→ TASK TO COMPLETE
Go to the line holding "March 4, 2013 at 8:36 AM (61, 1011)" in the entries below and write out exactly every line down to and including the line holding "Fresh Strawberry Yogurt Cake (40, 1878)".

(Stored data)
■ ■ ■ ■

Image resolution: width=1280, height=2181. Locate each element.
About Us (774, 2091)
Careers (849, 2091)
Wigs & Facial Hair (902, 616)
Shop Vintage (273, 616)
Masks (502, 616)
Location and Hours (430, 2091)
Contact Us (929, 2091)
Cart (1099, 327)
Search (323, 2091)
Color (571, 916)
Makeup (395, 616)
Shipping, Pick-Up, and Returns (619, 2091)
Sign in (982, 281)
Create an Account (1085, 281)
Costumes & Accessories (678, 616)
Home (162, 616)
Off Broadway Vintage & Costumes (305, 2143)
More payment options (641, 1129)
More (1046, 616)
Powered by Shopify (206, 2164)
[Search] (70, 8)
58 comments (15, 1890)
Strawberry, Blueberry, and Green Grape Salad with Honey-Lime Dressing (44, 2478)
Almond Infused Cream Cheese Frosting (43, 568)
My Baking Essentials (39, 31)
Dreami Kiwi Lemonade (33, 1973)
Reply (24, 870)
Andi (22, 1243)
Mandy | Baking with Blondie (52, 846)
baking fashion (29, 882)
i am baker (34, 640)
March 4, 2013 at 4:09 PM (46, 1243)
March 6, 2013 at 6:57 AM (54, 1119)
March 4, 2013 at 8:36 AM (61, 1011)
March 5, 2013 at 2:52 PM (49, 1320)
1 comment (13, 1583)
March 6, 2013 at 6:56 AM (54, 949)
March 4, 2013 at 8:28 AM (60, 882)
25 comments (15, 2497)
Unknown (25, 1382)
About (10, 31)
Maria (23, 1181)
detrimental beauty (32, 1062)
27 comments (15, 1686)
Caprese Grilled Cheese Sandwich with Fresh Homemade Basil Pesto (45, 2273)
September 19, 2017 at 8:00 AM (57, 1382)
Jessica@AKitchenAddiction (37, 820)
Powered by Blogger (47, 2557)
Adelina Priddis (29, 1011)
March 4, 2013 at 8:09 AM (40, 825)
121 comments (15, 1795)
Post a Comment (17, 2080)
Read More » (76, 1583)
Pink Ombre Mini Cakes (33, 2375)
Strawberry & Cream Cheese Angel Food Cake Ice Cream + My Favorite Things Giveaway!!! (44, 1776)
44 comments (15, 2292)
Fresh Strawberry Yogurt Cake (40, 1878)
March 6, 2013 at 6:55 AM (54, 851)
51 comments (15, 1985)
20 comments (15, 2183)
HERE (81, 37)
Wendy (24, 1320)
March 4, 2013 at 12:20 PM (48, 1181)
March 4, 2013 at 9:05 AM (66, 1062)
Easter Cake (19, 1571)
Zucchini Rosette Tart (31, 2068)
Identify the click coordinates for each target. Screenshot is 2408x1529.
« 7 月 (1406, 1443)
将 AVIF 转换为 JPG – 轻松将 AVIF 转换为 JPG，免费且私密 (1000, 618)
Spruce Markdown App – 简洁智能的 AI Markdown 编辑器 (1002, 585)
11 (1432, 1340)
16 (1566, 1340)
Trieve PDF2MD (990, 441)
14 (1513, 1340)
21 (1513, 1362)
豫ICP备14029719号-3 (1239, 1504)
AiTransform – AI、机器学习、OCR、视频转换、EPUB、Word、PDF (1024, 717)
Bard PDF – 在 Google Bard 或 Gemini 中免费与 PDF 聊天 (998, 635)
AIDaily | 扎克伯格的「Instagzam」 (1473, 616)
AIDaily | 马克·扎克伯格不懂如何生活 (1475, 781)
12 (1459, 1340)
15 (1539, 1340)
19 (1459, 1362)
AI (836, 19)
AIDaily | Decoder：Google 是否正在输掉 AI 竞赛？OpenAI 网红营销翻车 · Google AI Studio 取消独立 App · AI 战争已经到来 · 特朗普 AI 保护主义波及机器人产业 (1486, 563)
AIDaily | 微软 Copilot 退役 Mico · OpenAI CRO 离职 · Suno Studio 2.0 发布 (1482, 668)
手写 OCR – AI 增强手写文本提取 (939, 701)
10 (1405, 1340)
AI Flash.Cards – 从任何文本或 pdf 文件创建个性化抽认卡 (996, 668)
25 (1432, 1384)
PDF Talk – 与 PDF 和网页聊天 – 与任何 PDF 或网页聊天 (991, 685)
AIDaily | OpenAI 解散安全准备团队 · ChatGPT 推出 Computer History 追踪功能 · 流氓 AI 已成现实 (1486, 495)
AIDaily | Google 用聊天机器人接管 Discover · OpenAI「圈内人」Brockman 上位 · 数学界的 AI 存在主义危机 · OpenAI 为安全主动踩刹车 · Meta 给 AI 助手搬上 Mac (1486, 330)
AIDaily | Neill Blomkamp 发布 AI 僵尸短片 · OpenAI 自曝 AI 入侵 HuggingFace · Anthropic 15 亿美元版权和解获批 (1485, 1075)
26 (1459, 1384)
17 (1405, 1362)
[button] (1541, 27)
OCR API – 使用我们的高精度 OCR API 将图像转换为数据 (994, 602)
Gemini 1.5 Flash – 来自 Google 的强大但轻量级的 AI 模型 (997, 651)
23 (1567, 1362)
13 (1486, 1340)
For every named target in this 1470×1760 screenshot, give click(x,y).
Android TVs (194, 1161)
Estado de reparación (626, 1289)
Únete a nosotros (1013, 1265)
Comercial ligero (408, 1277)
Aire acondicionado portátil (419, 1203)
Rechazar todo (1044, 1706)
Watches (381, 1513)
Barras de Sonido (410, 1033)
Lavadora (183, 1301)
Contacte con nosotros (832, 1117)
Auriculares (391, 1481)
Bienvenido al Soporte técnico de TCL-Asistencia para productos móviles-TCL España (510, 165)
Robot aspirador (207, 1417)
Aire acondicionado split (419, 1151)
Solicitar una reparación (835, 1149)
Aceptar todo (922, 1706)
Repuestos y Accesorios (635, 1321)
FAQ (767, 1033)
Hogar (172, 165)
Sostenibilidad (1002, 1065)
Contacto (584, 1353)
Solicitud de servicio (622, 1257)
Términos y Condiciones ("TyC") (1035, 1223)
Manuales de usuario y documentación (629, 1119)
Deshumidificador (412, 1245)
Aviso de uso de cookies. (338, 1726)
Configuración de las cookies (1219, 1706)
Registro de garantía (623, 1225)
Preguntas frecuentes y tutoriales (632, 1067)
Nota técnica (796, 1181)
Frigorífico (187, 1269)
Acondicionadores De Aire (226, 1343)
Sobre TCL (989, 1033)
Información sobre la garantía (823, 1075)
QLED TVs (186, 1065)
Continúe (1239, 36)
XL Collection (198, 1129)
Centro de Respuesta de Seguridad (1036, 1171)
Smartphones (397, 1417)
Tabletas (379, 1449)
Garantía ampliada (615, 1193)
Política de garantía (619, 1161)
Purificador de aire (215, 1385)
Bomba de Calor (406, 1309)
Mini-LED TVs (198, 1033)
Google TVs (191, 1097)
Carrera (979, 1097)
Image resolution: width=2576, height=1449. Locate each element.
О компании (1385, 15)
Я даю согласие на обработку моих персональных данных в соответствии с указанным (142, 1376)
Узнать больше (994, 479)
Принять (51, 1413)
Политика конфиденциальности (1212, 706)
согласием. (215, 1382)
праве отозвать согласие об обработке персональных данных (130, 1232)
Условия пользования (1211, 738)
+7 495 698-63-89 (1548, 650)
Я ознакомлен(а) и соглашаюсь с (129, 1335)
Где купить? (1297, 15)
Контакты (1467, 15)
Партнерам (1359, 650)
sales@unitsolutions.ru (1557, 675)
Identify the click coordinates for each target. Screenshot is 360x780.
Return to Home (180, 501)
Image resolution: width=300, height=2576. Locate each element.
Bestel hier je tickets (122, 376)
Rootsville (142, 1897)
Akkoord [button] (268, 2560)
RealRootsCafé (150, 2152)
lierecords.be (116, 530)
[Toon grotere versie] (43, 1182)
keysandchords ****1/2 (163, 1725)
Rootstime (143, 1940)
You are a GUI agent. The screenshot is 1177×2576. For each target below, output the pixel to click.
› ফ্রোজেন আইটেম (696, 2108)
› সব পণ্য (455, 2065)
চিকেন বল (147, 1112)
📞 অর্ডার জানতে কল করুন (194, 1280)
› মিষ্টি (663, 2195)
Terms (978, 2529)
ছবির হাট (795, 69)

■ ■ ■ ■

→ FINISHED EXERCISE
March 4, 2013 at 8:36 AM (61, 1011)
March 5, 2013 at 2:52 PM (49, 1320)
1 comment (13, 1583)
March 6, 2013 at 6:56 AM (54, 949)
March 4, 2013 at 8:28 AM (60, 882)
25 comments (15, 2497)
Unknown (25, 1382)
About (10, 31)
Maria (23, 1181)
detrimental beauty (32, 1062)
27 comments (15, 1686)
Caprese Grilled Cheese Sandwich with Fresh Homemade Basil Pesto (45, 2273)
September 19, 2017 at 8:00 AM (57, 1382)
Jessica@AKitchenAddiction (37, 820)
Powered by Blogger (47, 2557)
Adelina Priddis (29, 1011)
March 4, 2013 at 8:09 AM (40, 825)
121 comments (15, 1795)
Post a Comment (17, 2080)
Read More » (76, 1583)
Pink Ombre Mini Cakes (33, 2375)
Strawberry & Cream Cheese Angel Food Cake Ice Cream + My Favorite Things Giveaway!!! (44, 1776)
44 comments (15, 2292)
Fresh Strawberry Yogurt Cake (40, 1878)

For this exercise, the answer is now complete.